Demetrios Nicolaides, Minister of Advanced Education
The new programs include:
Burman University – Finance and Entrepreneurship: $98,000
Keyano College – Digital Literacies: $10,000
Lethbridge College – Game Play Programmer: $58,500
Lethbridge College – Game Engine Sound Artist: $58,500
Southern Alberta Institute of Technology – Liquefied Natural Gas in the Energy Sector Program: $45,000
“Burman University is pleased to participate in advancing the Alberta 2030: Building Skills for Jobs strategy by providing micro-credentials in the areas of finance and entrepreneurship. Individuals with an interest in these short-term learning programs will be able to benefit from them in central Alberta and, in turn, be able to contribute with the needed skills for our economy.”
Loren Agrey, president, Burman University
“We are pleased to be part of this important initiative. Whether people are changing careers, re-entering the workforce or simply looking for career advancement opportunities, the new micro-credentialing programs allow flexible learning options and the opportunity for people to upskill quickly.”

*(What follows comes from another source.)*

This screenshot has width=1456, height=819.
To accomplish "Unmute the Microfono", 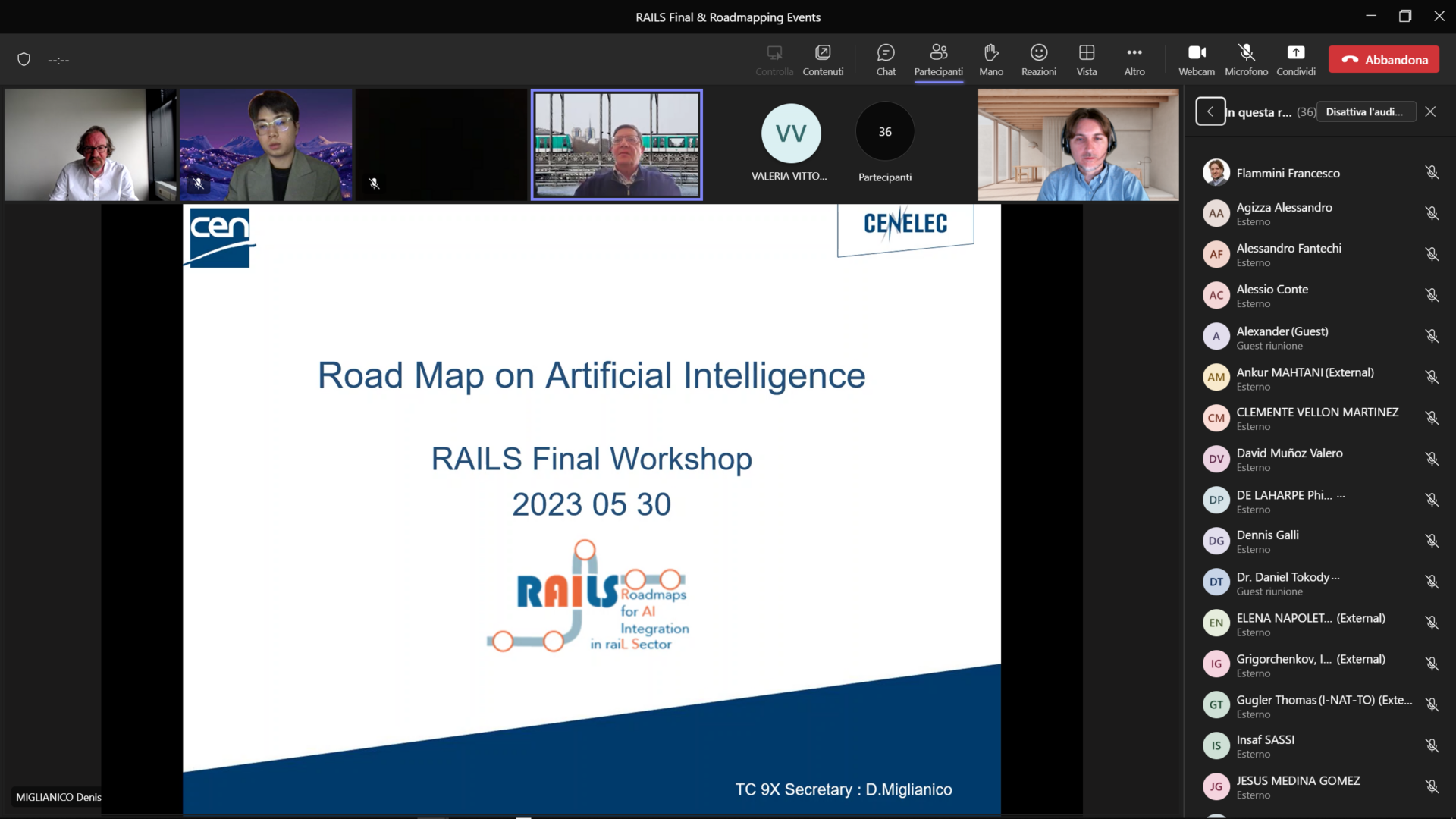I will coord(1246,59).
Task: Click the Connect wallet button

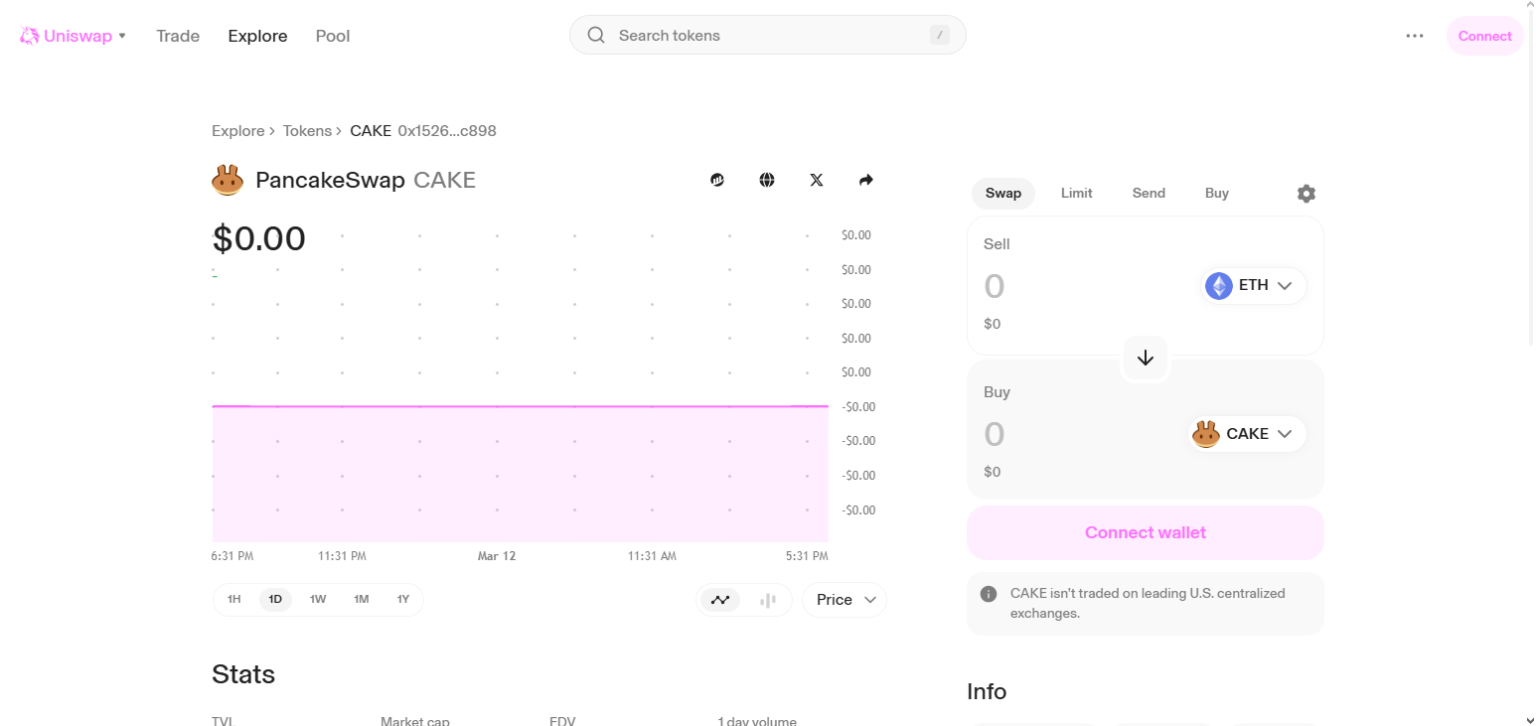Action: (1145, 532)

Jay Notay, president and CEO, Keyano College
“Our two new micro-credential programs will provide learners with the skills they need to contribute to Alberta’s emerging game development industry. We appreciate the Government of Alberta’s recognition of our strengths in this area and commitment to ensuring our learners have access to these flexible and responsive learning options.”
Brad Donaldson, president and CEO, Lethbridge College
“We appreciate the continued investment by the Government of Alberta in supporting skills development through post-secondary education. By further bolstering the industry-focused micro-credential programs available at SAIT, we are providing the tools Albertans need to remain relevant and competitive in the workforce.”
David Ross, president and CEO, SAIT
Micro-credential programs support the Alberta 2030: Building Skills for Jobs strategy by providing students with flexible and innovative learning opportunities to help them develop skills for jobs. This new investment in micro-credentialing builds on the $5.6 million used to launch a micro-credential pilot program in 2021.
The Alberta 2030: Building Skills for Jobs strategy is a transformational vision and direction for Alberta’s higher education system, which will develop a highly skilled and competitive workforce, strengthen innovation and commercialization of research, and forge stronger relationships between employers and post-secondary institutions.
David Eggen, NDP Critic for Advanced Education, made the following statement on micro-credential funding for post-secondary:
“The UCP are making it more difficult for Albertans to advance their education or seek career training. They have instituted devastating cuts, resulting in Alberta having the highest tuition increases in the country.
“The Alberta NDP supports micro-credential programs, but the program is a tiny fraction of the $690 million worth of cuts they have imposed on post-secondary schools.
“This government’s policies leave Albertans behind. Students could have been developing job-ready skills now, with options available to them sooner, graduating from programs and building their communities.
“During the largest affordability crisis we have seen in 40 years, the UCP has made it increasingly difficult for Albertans to advance their education or seek career-training. The misguided over the past three years is stifling economic potential in Alberta today.
“An NDP government will put post-secondary education back within reach of all Albertans, make post-secondary accessible, and invest in Albertans.”